What the task asks → Leave out the pictures. Return every record otherwise untouched.

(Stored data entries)
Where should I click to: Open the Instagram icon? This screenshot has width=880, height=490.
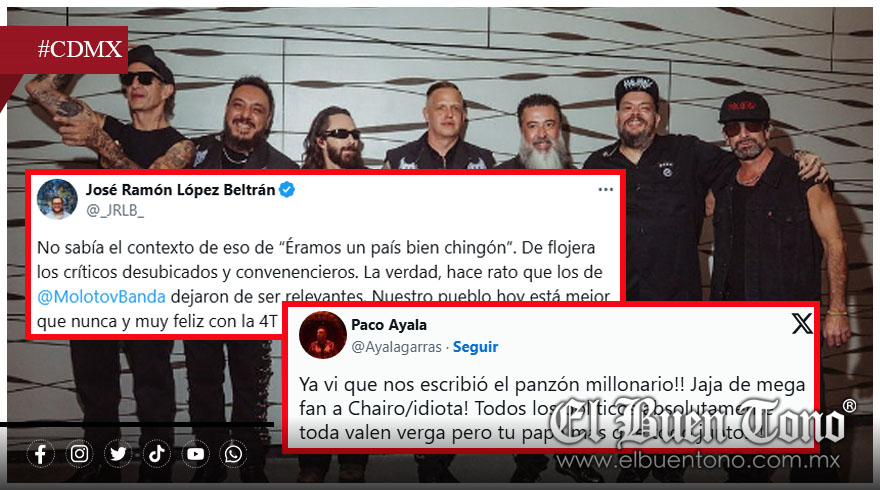[80, 454]
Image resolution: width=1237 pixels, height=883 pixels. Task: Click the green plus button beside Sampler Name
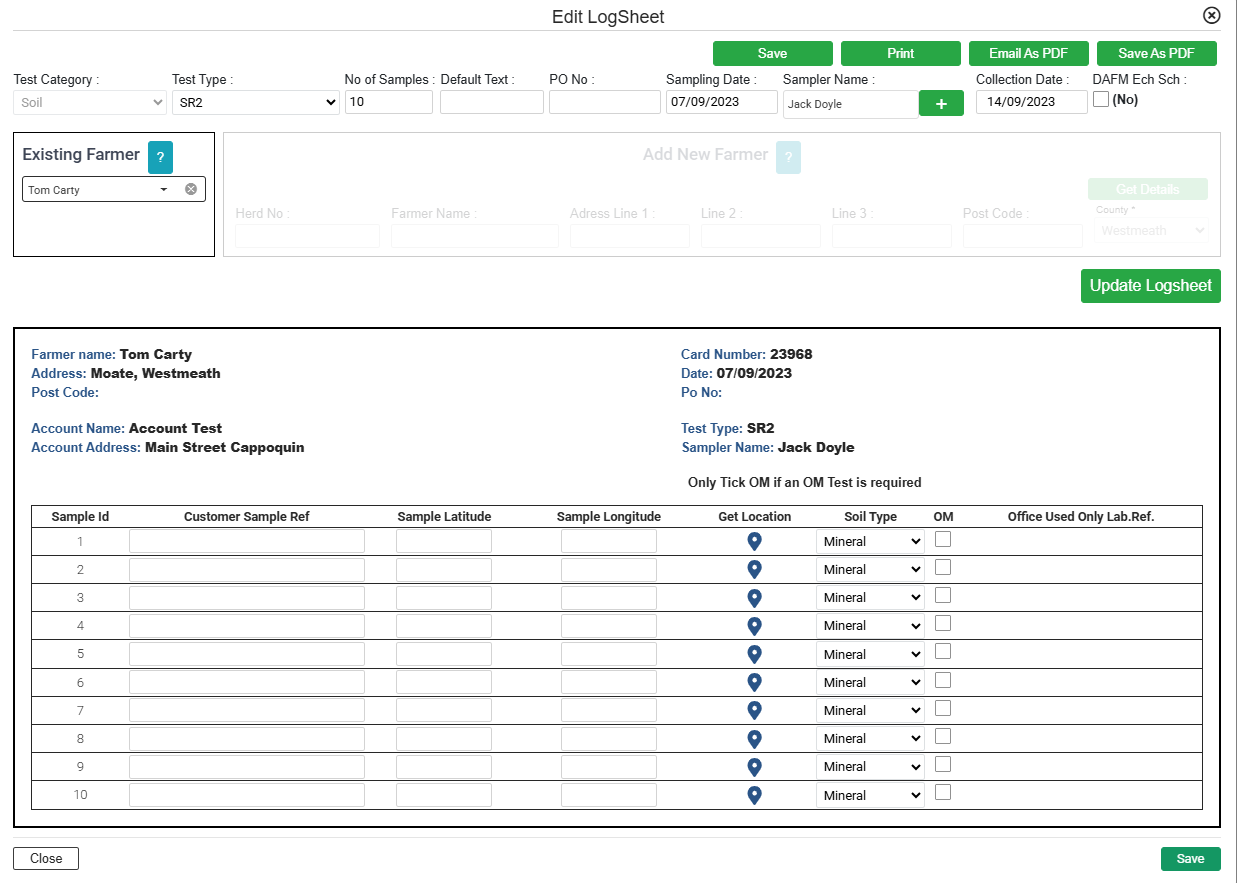tap(941, 103)
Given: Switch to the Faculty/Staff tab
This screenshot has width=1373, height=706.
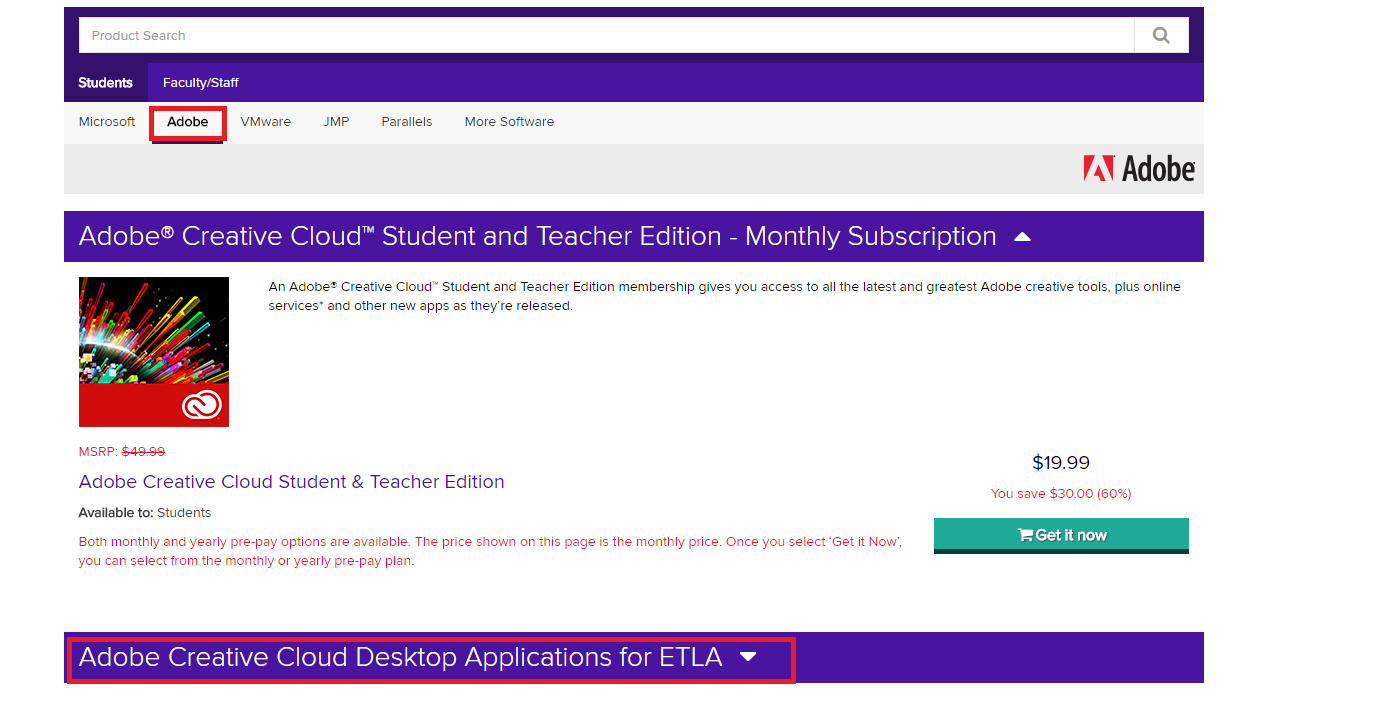Looking at the screenshot, I should (201, 83).
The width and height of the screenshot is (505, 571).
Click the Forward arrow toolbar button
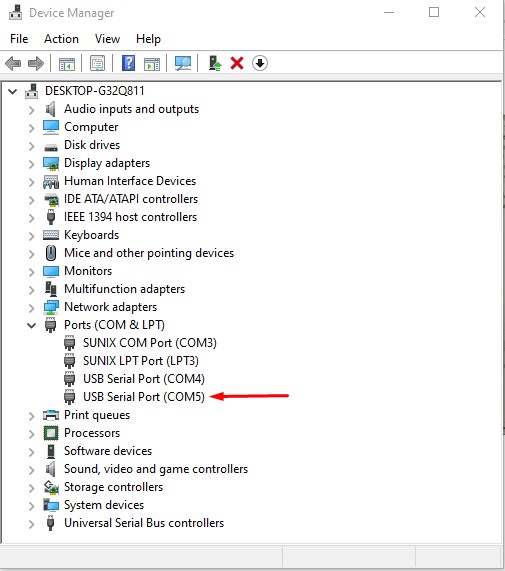36,63
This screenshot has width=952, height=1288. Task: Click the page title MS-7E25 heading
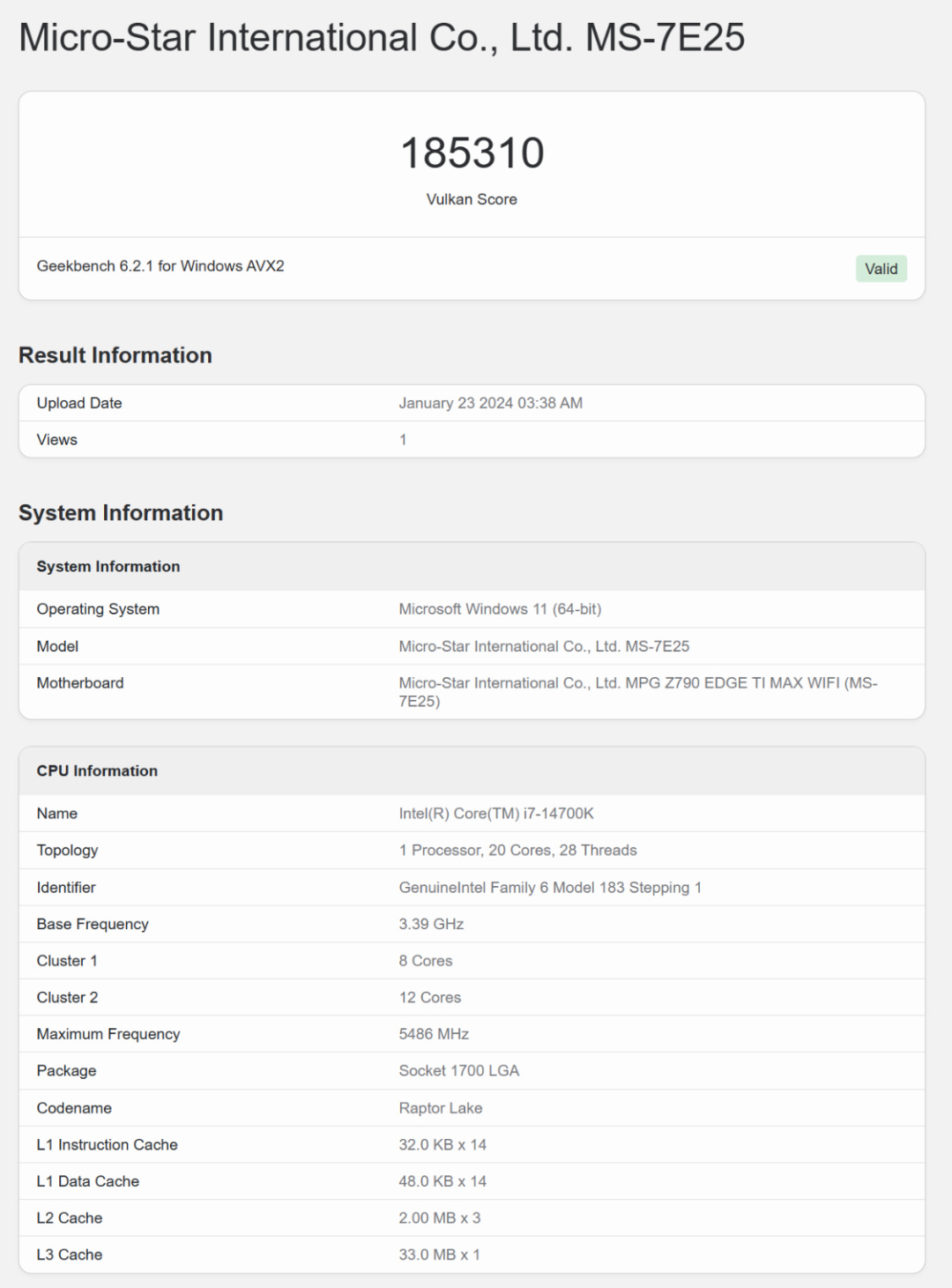click(381, 38)
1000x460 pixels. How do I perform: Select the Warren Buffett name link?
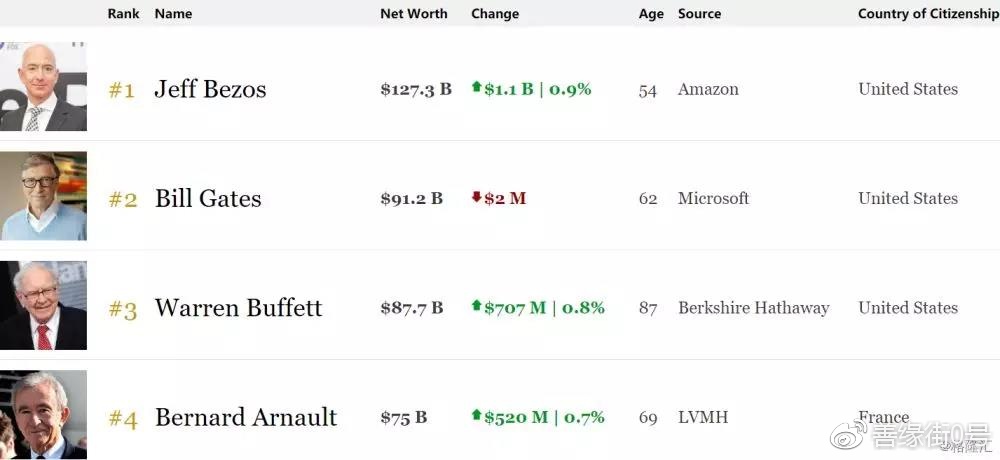[238, 307]
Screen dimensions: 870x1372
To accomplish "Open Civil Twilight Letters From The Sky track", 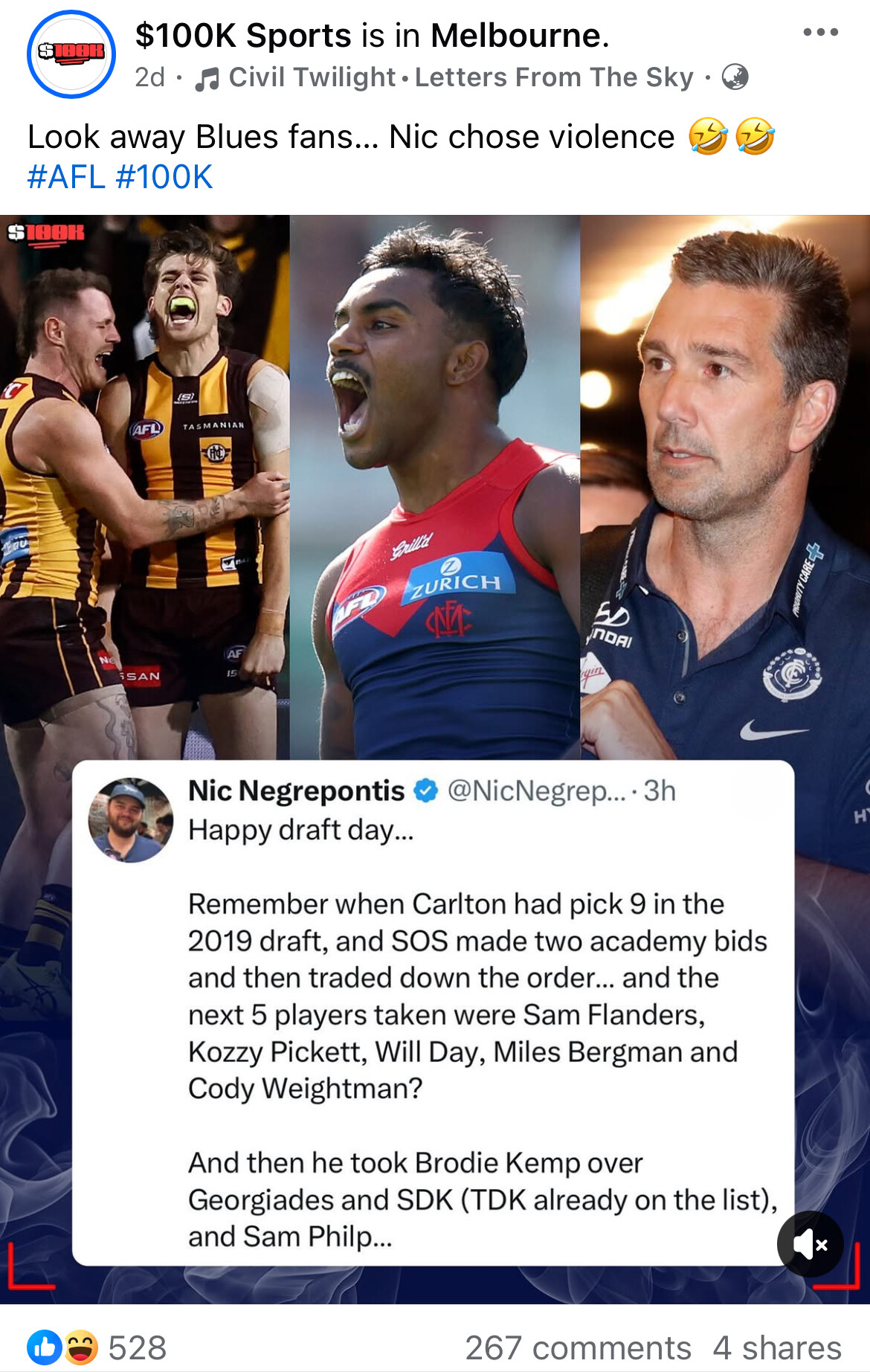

The completed task →
Where should I click to: Open the Instagram icon? This screenshot has width=880, height=490.
[80, 454]
Image resolution: width=1237 pixels, height=883 pixels. Task: Click the green plus button beside Sampler Name
tap(941, 103)
Given: Switch to the Faculty/Staff tab
This screenshot has width=1373, height=706.
Looking at the screenshot, I should (201, 83).
The width and height of the screenshot is (505, 571).
Click the Forward arrow toolbar button
36,63
This screenshot has width=952, height=1288. Task: Click the page title MS-7E25 heading
click(381, 38)
1000x460 pixels. How do I perform: Select the Warren Buffett name link?
[238, 307]
Screen dimensions: 870x1372
To accomplish "Open Civil Twilight Letters From The Sky track", 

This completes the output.